SCRIPT438: オブジェクトは 'getElementsByClassName' プロパティまたはメソッドをサポートしていません。

... error message. As it turns out, for once this was not davidiocy, it was Microsoft not bothering to implement something properly. In this case, selecting from the entire document works:


document.getElementsByClassName("what")



... but selecting from an element lower down in the tree is impossible:


document.getElementById("where").getElementsByClassName("what")



*sigh*

Well, thankfully there are people other than me who want to actually use SVG in a modern web page, and catch these little errors.
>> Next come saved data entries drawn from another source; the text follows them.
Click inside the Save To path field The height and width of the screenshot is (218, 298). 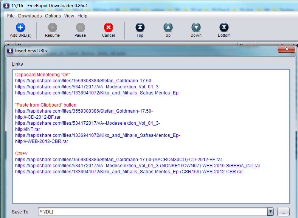tap(151, 212)
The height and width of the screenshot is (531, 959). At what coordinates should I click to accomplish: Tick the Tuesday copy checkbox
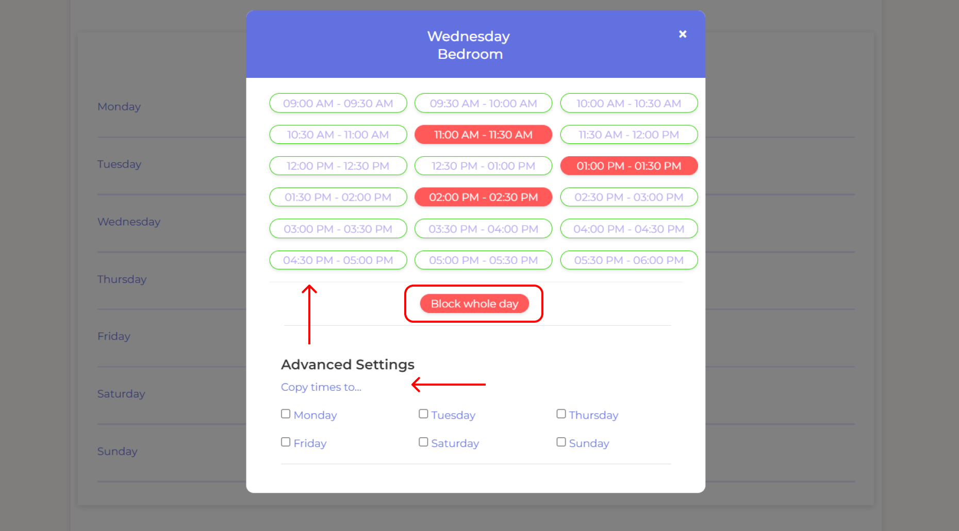(423, 414)
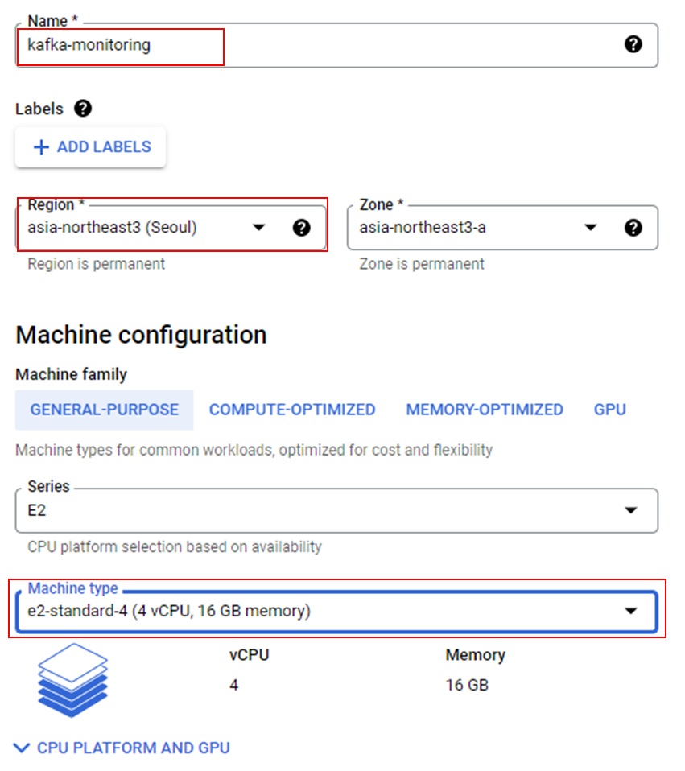Click the ADD LABELS button

[90, 146]
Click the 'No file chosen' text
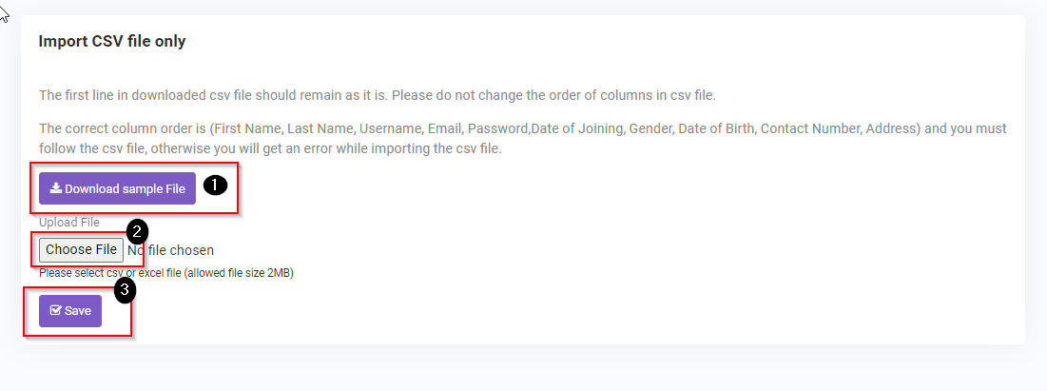This screenshot has height=391, width=1047. pyautogui.click(x=171, y=250)
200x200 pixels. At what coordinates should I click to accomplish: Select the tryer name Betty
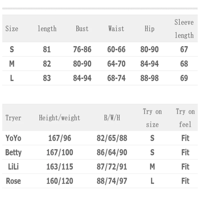pos(13,152)

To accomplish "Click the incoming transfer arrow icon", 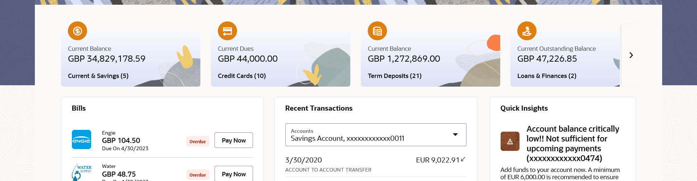I will (x=463, y=159).
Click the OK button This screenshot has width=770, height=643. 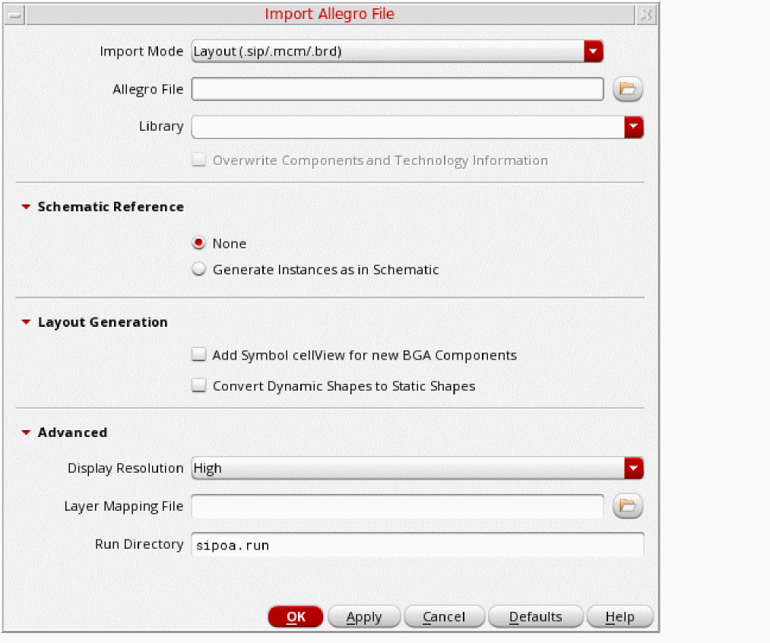[x=296, y=616]
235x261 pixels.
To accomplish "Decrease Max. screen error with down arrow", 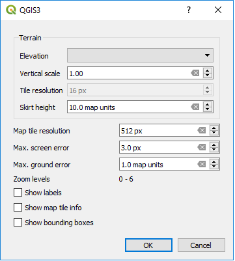I will click(214, 150).
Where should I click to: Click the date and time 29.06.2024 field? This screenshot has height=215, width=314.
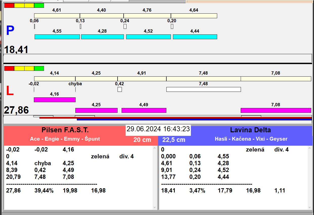158,129
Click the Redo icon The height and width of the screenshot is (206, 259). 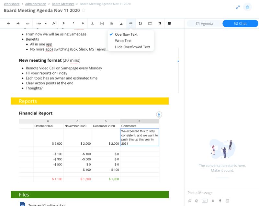(18, 23)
http://www.john-smith.me/incomplete-implementation-of-getelementsbyclassname-for-svg-in-ie9

To overcome this little issue, I've had to make my own method. I tried using the feature detection idea:


if(!document.getElementsByClassName) {
document.getElementsByClassName = function(className) {
return this.querySelectorAll("." + className);
};
Element.prototype.getElementsByClassName =
document.getElementsByClassName;
}



... but this does nothing - the method does actually exist, it just doesn't do what it is supposed to in IE. So we have to create a custom method:

  Element.prototype.getByClass = function (selector) {
return this.querySelectorAll("." + selector);
};


... and now it works.

The IE team has made significant progress in the browser in the last few versions, but stupid mistakes like this are just inexcusable. Either implement SVG fully - and I'm talking about animations here too, guys - or don't do it at all. This piecemeal stuff just makes you look like a bunch of incompetents, or worse, people who just don't care about the tech.